What the task requires:
Restate word for word the entries below, starting at the line with "Select the pink swatch in the R/N stats box" and ending at the line with "The height and width of the screenshot is (869, 1372).". Keep both end lines and omit the pictures.

Recorded information:
►

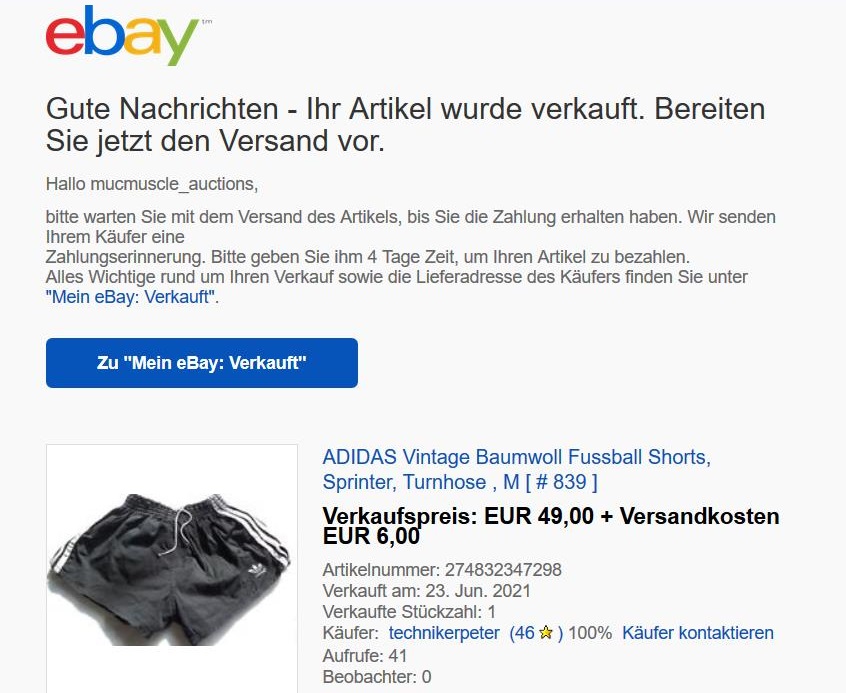Open the "Mein eBay: Verkauft" text link
Screen dimensions: 846x693
(131, 297)
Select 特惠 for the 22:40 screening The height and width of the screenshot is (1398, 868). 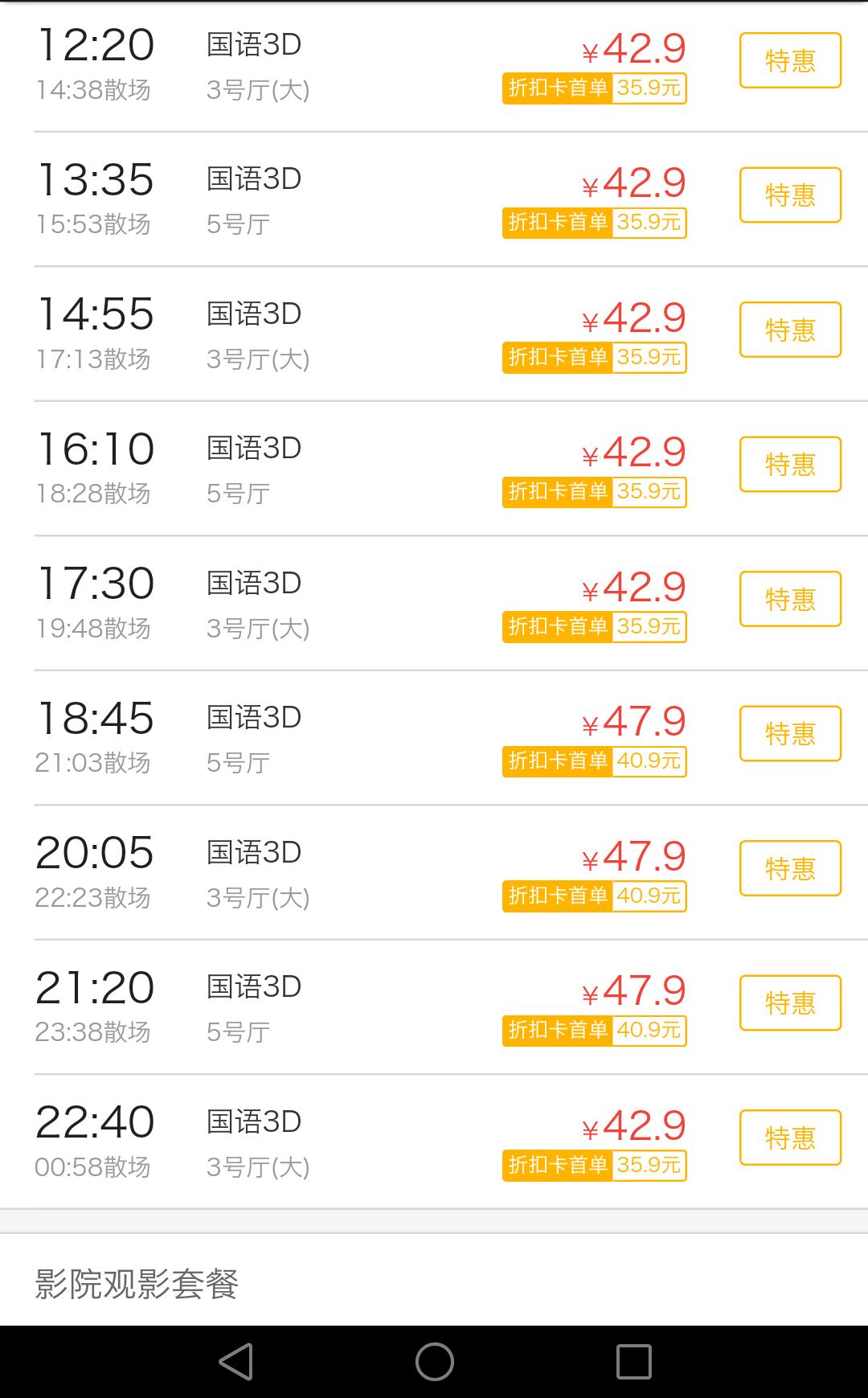click(x=790, y=1138)
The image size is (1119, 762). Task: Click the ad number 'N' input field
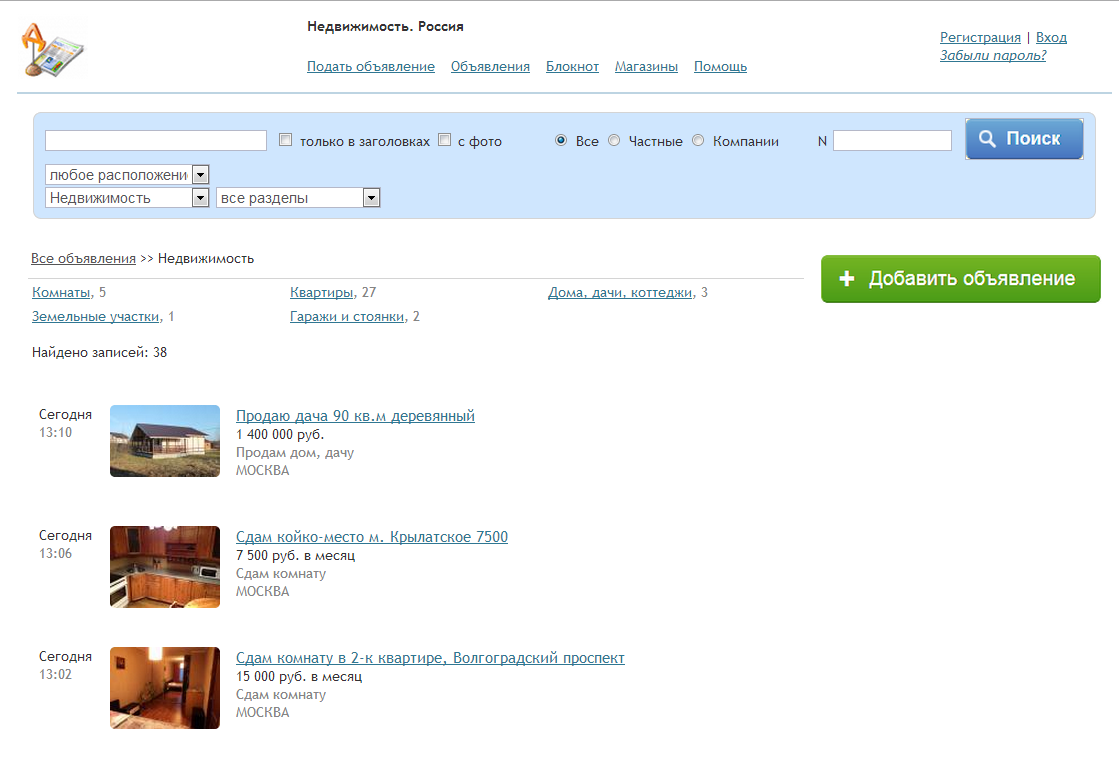coord(892,141)
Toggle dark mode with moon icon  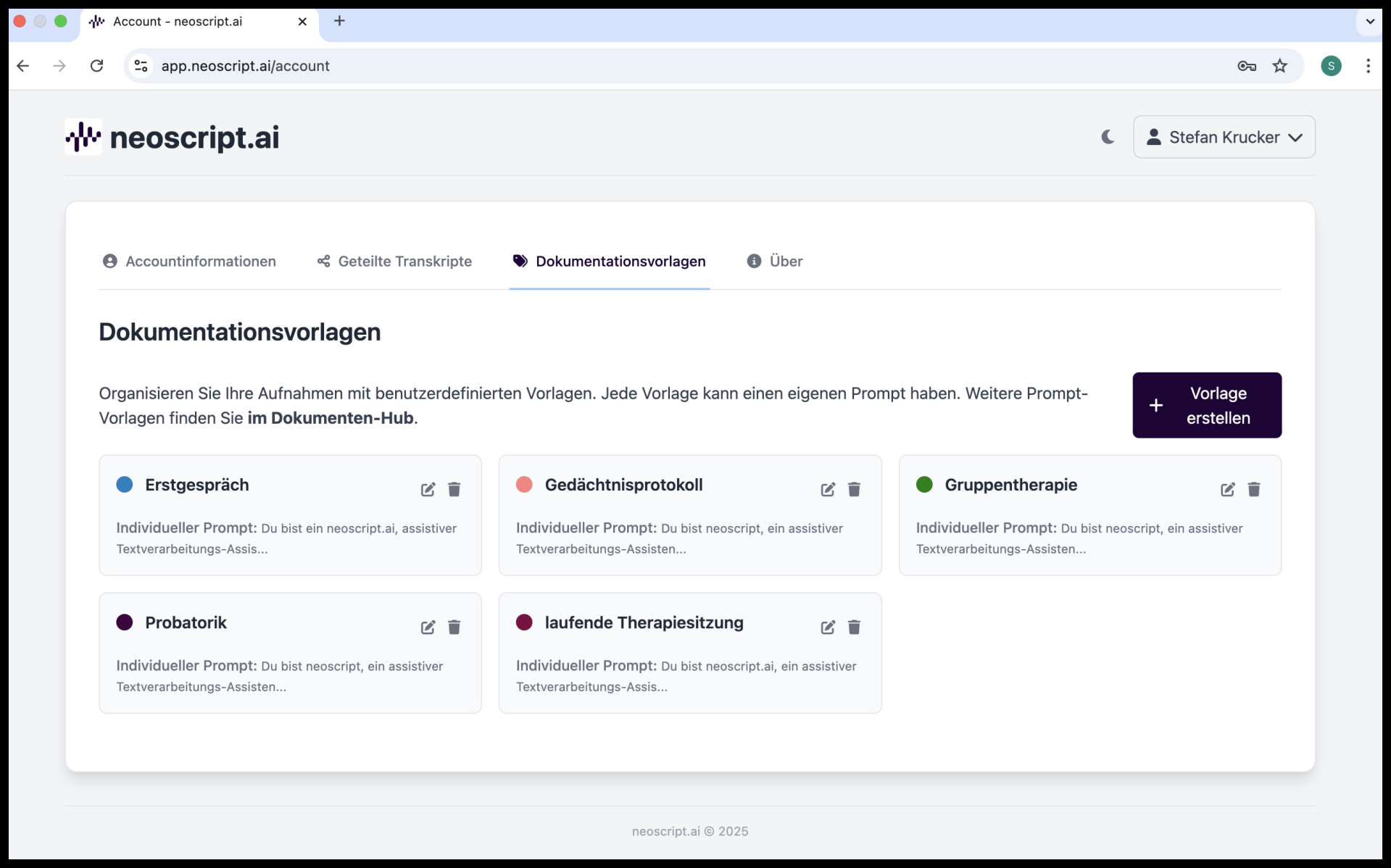1108,137
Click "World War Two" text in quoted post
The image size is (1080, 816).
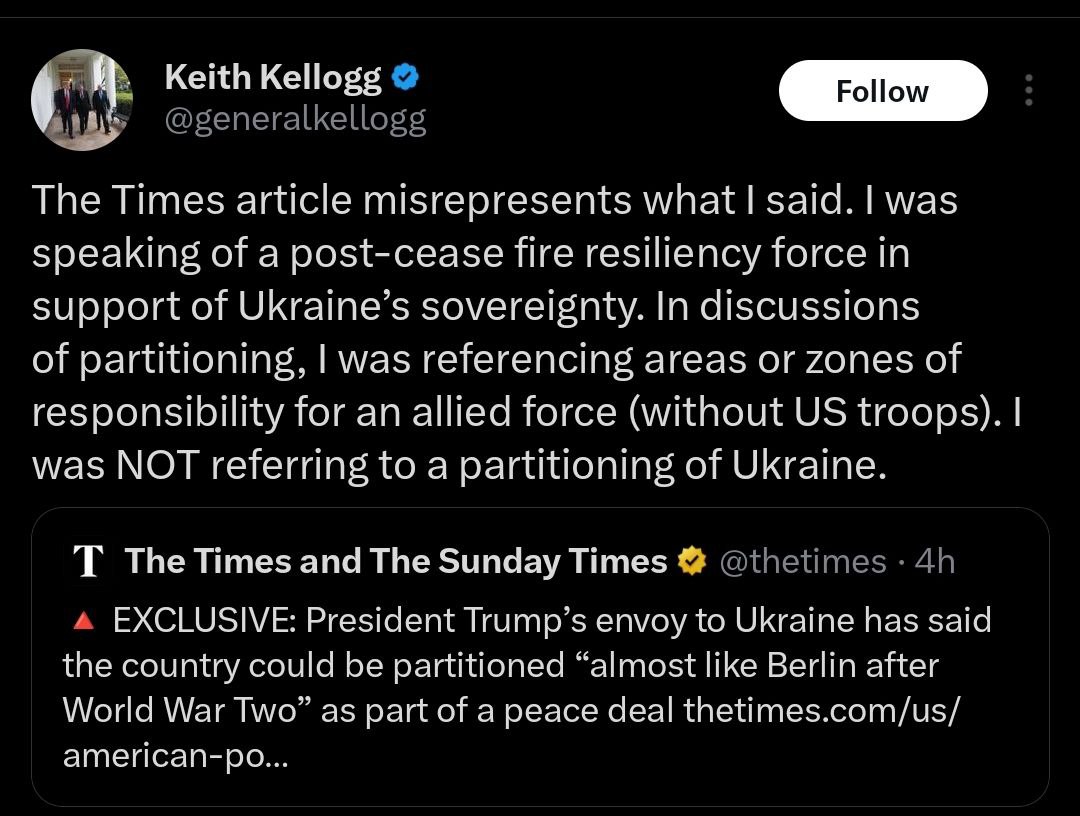coord(177,709)
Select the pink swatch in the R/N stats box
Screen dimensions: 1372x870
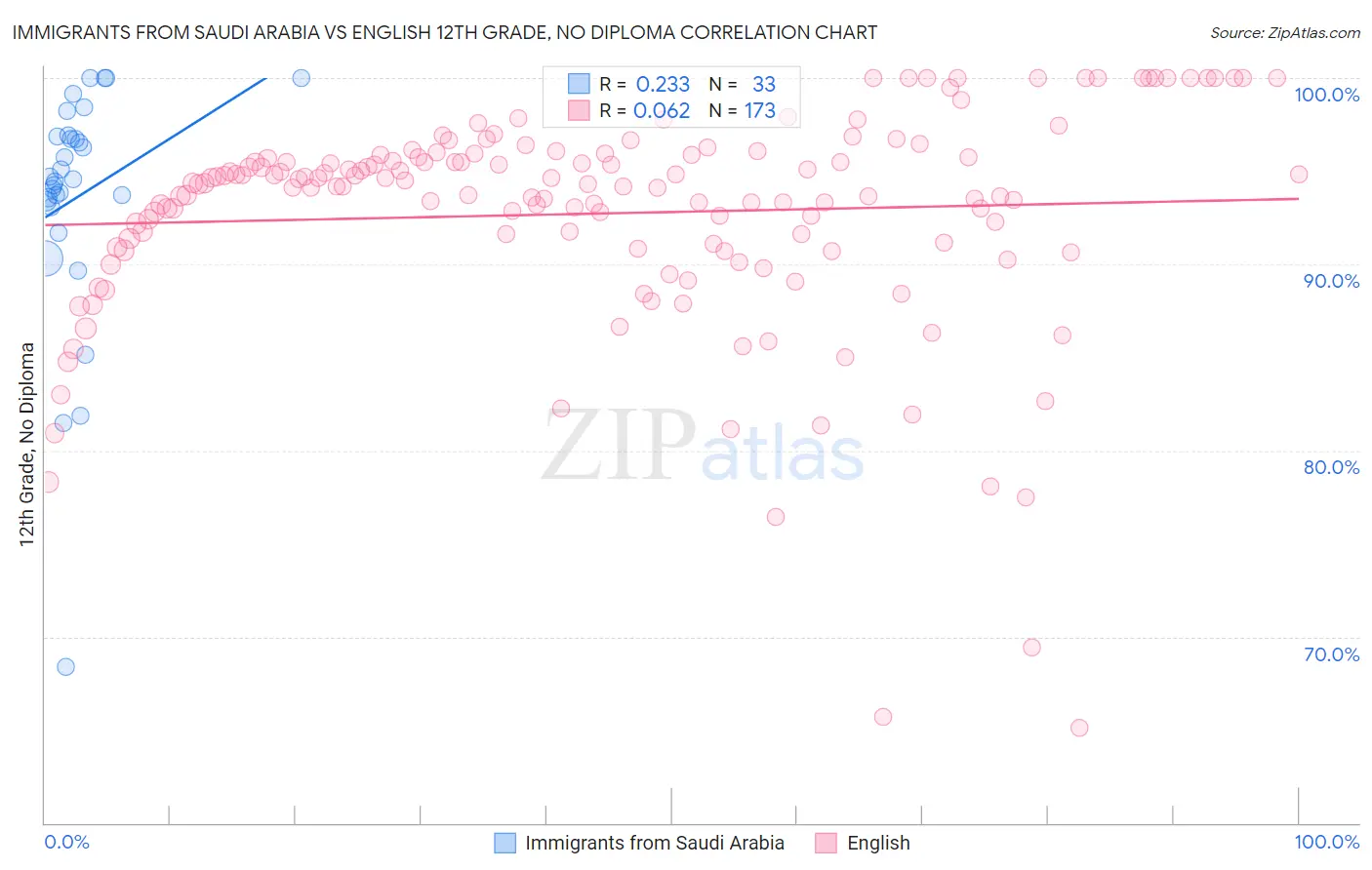[579, 110]
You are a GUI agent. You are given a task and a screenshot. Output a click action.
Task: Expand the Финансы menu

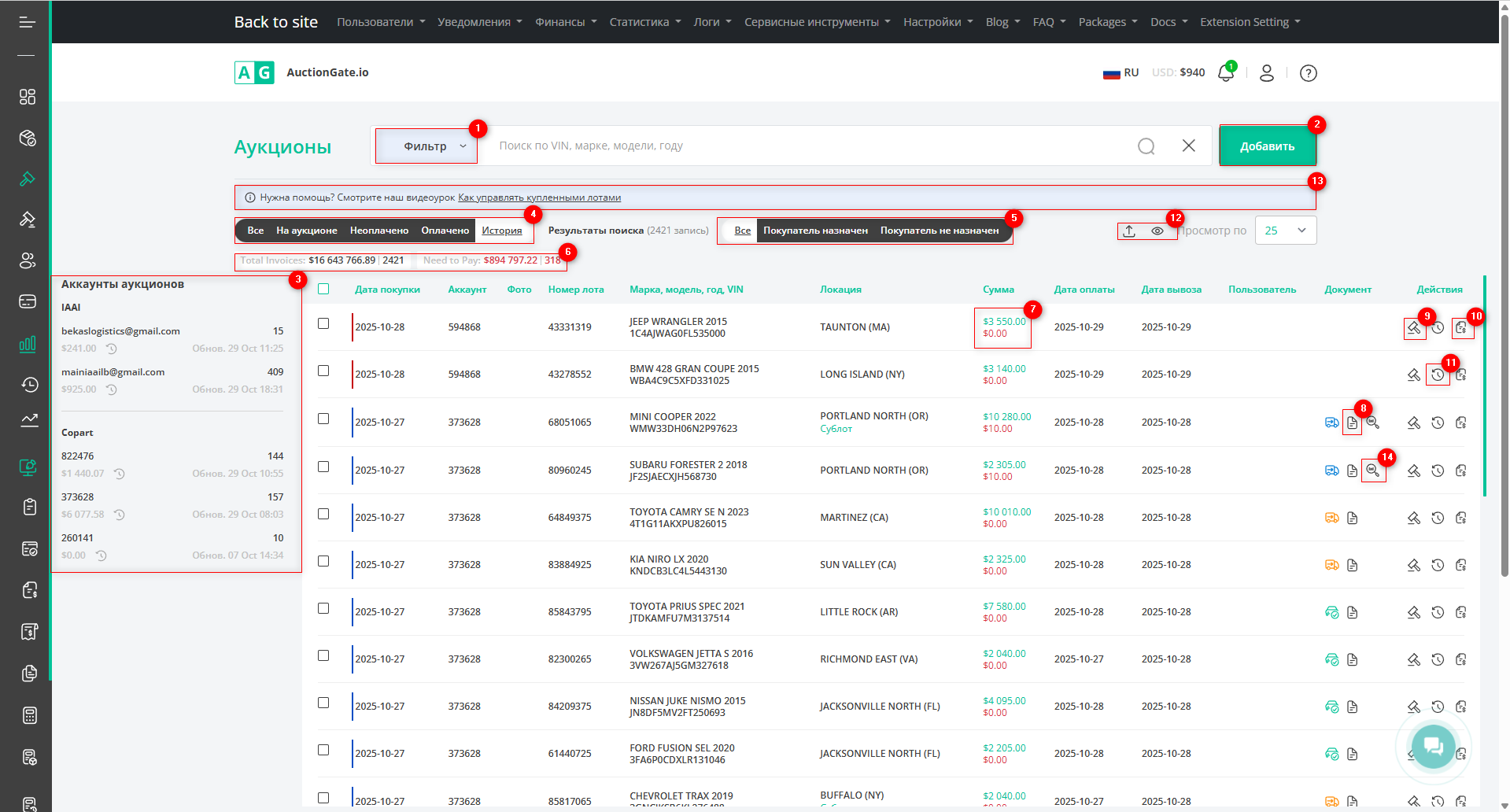[x=566, y=22]
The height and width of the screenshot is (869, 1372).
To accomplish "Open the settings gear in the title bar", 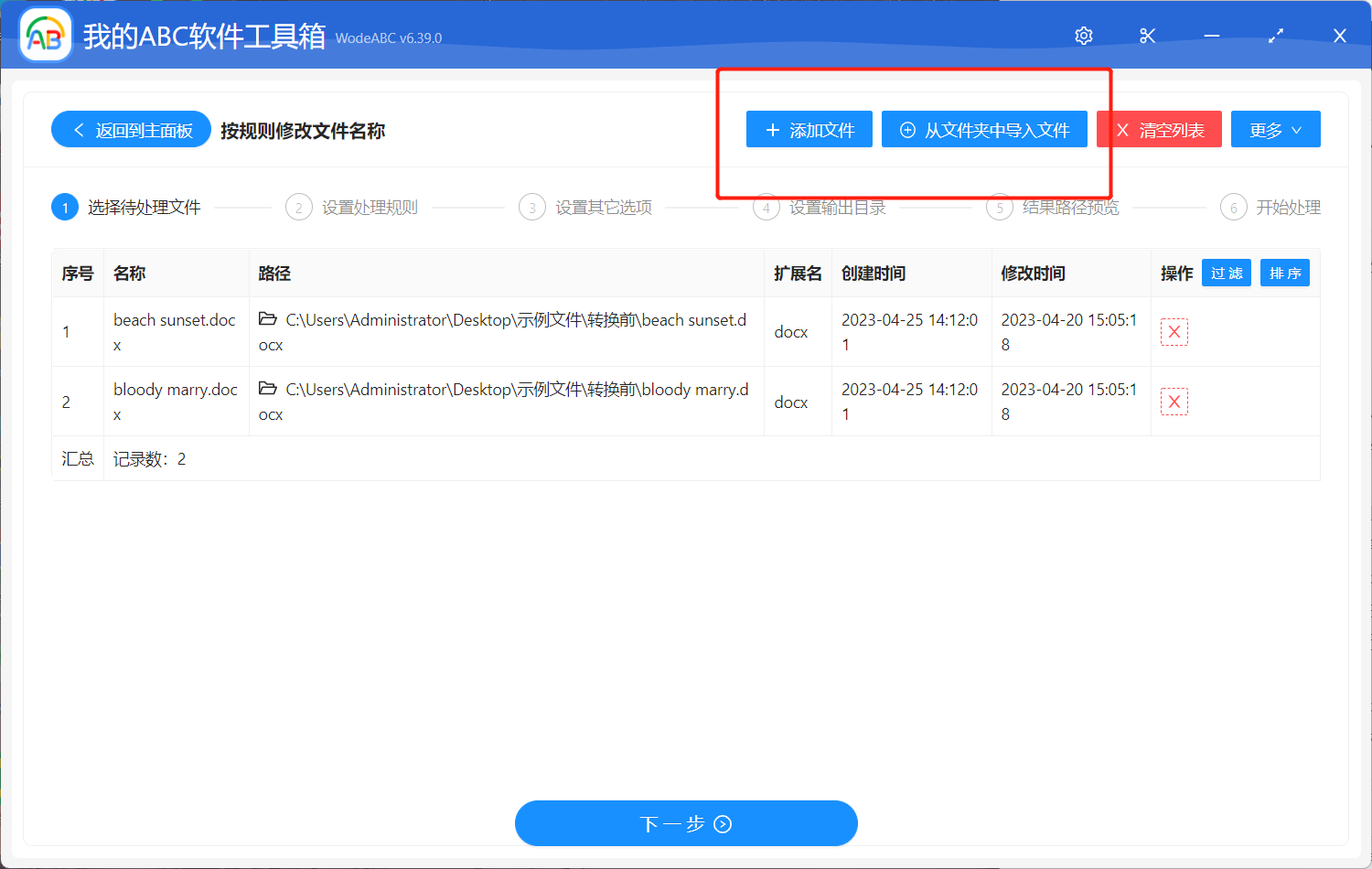I will (x=1083, y=36).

◄

The completed task:
Select the pink swatch in the R/N stats box
Screen dimensions: 1372x870
[579, 110]
You are a GUI agent. You are given a task and a screenshot. Output a click action.
Task: Expand the Финансы menu

[x=566, y=22]
The height and width of the screenshot is (869, 1372).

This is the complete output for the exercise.